Tom O’Neall of Murray and Billie Chase of Osceola were among a large group of World War II and Korean War veterans who toured Washington, D.C., Oct. 16, as part of the Eastern Iowa Honor Flight (EIHF).
The veterans, along with guardians and staff members from the EIHF, left Cedar Rapids early in the morning, toured the city and it’s memorials. They returned at approximately 11 p.m. and were greeted by nearly 1,000 well-wishers.
Chase, 88, served in the Pacific in World War II from 1944 to 1946.
He said the honor flight was “very good.”
“It’s a rewarding experiencing,” Chase said. “It was very great.”
Chase got to see the Iwo Jima, Air Force and World War II national memorials. However, the honor flight was eventful for him for other reasons.
During the plane ride to the nation’s capital, Chase fainted and spent the morning in an emergency room. He attributed the fainting to the change in the plane’s air pressure.

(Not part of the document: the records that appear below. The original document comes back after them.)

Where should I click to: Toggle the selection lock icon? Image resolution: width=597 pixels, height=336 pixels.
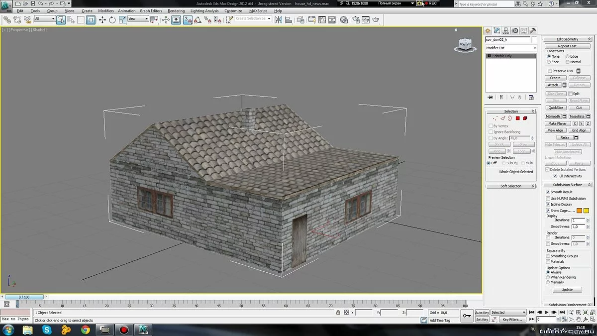[x=338, y=313]
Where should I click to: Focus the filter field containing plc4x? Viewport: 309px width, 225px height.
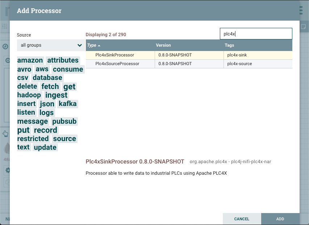(256, 34)
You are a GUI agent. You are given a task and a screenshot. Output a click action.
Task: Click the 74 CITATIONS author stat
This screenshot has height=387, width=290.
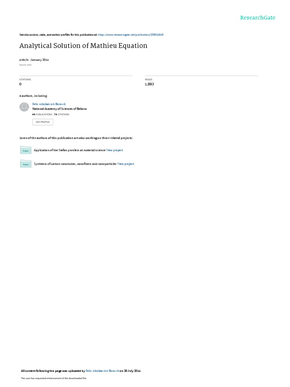(62, 115)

Chase missed the morning tours, but was able to join the group later in the day.
“By mid-afternoon I was back with the group,” he said, “but I didn’t see all of the things, but I got to see a lot.”
Members of the honor flight were touring Washington, D.C., during the time of the government shutdown, which meant the war memorials were supposed to be closed to the public.
However, the honor flight veterans didn’t have many issues accessing them.
Chase said his group had “no trouble” getting into the memorials.
“Some of the things didn’t have any people around like they would have,” he said.
O’Neall, 87, served in the United States Army from 1945 to 1947 in Korea.
“It was wonderful. I thought it was real good,” he said of the honor-flight experience.
There was also a lot of help available to the veterans who were on the honor flight, O’Neall added.
He discussed memorials that were closed because of the shutdown and couldn’t be accessed, such as the Lincoln Memorial.
“All that was open, we pretty much saw,” O’Neall said.
As for O’Neall’s favorite memorial, it was hard for him to choose just one.
“I don’t know, it was all really good I thought. ... Everything I saw I thought was wonderful,” he said.
As for advice for other veterans who are thinking about going on honor flights, O’Neall said, “I think if they can go, they should go.”